Wherever the word "breadcrumb" shows up in the data, report the line it sits in.

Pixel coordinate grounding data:
____________________
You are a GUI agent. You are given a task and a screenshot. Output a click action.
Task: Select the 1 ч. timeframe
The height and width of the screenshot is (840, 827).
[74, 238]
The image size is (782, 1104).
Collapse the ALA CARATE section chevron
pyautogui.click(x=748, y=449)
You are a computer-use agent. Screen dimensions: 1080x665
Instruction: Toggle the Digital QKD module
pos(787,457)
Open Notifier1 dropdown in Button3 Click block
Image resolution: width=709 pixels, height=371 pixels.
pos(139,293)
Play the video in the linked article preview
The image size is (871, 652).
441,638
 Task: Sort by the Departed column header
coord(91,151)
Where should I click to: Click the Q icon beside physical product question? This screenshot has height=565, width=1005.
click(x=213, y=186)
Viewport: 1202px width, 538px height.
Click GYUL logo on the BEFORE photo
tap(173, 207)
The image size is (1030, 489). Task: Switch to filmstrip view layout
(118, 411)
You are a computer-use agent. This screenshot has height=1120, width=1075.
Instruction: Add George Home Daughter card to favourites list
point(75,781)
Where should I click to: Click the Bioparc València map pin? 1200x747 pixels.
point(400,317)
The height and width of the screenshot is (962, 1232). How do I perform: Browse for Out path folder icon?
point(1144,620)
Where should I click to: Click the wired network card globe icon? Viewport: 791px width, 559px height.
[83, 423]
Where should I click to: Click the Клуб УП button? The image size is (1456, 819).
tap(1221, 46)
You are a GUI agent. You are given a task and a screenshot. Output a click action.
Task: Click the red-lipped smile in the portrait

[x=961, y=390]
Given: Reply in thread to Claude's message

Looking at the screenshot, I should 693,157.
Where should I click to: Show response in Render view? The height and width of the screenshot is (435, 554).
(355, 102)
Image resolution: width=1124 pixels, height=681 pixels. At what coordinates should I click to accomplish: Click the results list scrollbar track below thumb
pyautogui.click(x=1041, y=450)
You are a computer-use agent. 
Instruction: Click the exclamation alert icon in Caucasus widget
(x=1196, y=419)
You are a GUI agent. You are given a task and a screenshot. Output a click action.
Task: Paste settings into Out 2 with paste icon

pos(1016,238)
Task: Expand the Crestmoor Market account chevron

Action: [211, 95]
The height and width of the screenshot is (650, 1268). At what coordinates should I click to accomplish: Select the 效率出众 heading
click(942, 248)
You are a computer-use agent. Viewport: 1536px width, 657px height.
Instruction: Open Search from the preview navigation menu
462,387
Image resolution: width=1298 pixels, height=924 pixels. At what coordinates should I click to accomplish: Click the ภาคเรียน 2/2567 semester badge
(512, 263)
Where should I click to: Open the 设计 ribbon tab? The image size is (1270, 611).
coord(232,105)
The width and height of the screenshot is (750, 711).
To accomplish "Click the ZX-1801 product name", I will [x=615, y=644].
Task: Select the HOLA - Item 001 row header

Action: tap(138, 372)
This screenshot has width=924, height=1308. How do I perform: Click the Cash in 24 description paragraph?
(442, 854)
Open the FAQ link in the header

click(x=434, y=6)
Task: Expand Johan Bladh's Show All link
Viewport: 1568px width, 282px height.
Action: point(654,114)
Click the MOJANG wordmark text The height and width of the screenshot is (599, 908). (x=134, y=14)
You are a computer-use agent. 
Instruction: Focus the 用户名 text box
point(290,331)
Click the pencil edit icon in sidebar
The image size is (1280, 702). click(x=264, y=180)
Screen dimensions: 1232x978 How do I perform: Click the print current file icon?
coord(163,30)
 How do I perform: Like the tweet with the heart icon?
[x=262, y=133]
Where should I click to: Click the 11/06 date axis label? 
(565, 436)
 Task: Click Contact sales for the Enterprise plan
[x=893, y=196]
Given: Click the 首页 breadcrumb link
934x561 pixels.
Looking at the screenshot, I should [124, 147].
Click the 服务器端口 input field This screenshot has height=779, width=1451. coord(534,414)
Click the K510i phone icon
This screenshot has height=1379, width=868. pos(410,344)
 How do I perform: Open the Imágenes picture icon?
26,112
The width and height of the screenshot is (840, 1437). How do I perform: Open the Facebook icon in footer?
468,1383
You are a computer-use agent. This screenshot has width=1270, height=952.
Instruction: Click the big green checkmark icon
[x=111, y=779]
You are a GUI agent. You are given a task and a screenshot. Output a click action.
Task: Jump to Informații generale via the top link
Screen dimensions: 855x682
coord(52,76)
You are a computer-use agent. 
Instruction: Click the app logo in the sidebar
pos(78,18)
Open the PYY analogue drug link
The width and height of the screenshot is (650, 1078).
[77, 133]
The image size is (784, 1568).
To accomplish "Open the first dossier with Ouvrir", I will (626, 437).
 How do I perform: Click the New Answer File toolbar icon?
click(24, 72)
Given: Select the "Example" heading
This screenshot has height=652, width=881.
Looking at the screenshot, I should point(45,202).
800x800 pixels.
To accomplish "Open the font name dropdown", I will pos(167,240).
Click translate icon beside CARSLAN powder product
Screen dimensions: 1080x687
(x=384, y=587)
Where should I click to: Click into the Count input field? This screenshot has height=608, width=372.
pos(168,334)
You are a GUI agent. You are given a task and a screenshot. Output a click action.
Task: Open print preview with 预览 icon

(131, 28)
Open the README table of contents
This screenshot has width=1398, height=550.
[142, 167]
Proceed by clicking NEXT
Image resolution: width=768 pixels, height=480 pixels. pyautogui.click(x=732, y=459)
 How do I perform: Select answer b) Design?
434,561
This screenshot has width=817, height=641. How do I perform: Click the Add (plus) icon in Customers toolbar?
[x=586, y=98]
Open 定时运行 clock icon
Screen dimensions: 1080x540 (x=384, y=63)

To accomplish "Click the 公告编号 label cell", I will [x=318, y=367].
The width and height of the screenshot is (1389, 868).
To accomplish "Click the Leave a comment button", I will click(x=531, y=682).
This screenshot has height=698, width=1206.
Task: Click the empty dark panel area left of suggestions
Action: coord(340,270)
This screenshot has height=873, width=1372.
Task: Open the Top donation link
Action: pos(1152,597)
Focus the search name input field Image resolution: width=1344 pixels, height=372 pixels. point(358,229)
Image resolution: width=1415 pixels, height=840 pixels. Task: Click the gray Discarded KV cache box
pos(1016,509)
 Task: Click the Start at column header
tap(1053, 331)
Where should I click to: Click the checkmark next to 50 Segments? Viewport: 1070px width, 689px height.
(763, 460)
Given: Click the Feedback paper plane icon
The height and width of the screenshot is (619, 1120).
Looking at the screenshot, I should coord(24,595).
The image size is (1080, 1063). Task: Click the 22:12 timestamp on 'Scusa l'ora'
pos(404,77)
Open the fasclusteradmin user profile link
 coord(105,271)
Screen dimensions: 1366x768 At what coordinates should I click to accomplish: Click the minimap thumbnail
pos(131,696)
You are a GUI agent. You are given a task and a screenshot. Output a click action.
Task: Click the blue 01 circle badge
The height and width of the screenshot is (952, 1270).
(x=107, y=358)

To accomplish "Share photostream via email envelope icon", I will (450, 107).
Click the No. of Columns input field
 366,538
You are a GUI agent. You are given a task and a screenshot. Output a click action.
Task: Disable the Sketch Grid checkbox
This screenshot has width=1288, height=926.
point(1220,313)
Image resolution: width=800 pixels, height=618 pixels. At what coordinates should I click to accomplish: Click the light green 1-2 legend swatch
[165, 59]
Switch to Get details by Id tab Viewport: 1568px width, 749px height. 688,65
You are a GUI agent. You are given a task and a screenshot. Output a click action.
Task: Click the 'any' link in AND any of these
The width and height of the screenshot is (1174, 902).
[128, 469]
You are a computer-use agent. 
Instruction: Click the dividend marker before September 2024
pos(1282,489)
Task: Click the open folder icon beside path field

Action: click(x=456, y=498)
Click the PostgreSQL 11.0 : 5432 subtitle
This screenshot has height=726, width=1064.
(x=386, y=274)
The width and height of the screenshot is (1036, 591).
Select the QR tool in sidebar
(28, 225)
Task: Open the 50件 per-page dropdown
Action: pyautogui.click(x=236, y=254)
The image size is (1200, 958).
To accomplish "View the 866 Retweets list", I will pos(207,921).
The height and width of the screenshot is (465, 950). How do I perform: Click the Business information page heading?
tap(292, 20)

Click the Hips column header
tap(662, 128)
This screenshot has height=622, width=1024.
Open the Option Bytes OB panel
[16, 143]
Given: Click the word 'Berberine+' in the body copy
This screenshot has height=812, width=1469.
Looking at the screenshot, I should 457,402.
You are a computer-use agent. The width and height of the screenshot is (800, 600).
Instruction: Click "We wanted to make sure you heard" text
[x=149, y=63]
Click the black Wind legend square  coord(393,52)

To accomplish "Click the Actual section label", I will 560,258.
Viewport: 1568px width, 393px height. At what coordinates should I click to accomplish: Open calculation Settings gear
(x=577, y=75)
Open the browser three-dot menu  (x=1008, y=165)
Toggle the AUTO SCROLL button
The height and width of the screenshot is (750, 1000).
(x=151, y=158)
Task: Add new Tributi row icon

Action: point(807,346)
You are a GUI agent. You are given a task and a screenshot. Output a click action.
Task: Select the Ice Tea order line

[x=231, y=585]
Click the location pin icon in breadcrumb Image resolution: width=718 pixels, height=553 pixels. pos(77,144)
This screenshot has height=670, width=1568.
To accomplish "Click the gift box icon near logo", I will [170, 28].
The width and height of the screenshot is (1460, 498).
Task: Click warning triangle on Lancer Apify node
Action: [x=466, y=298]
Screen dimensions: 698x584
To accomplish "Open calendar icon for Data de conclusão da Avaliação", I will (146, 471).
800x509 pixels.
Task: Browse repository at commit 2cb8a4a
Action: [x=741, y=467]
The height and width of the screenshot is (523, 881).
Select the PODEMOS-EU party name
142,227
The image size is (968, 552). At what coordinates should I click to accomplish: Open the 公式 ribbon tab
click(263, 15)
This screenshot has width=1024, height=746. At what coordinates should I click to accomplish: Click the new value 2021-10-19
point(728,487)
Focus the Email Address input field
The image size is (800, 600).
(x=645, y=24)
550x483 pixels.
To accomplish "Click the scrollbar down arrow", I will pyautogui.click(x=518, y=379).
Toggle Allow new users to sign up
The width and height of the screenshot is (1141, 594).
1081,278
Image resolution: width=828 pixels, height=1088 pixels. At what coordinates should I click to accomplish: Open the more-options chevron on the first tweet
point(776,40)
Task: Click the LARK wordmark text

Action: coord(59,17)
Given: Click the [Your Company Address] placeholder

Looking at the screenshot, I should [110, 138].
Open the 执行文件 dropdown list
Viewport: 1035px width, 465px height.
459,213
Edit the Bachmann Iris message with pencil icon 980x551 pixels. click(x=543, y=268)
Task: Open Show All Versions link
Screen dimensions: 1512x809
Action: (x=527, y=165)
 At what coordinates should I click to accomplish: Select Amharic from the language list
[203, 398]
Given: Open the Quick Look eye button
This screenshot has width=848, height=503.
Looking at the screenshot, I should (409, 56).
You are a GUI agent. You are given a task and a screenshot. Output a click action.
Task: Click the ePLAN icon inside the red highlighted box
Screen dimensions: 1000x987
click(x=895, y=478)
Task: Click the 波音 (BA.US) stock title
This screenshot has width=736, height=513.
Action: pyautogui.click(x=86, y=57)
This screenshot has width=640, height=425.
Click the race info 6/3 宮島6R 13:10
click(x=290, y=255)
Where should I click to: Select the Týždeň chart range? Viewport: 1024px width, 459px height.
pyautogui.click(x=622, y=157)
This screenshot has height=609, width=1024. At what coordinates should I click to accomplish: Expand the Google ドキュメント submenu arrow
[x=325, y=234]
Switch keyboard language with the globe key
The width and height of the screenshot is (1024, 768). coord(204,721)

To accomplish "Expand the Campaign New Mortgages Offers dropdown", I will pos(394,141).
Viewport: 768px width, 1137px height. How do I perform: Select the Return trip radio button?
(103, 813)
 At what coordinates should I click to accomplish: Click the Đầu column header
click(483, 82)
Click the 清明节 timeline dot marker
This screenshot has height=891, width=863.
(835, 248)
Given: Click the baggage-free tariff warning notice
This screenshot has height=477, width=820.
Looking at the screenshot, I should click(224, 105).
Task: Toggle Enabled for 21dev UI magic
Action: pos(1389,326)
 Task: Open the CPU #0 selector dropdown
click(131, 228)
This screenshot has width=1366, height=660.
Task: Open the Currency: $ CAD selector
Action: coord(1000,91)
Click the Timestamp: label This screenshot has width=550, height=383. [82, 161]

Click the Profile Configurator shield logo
____________________
- Reply to the exercise -
Given: Click the 首页 breadcrumb link
Click the location pin icon in breadcrumb Image resolution: width=718 pixels, height=553 pixels. pos(77,144)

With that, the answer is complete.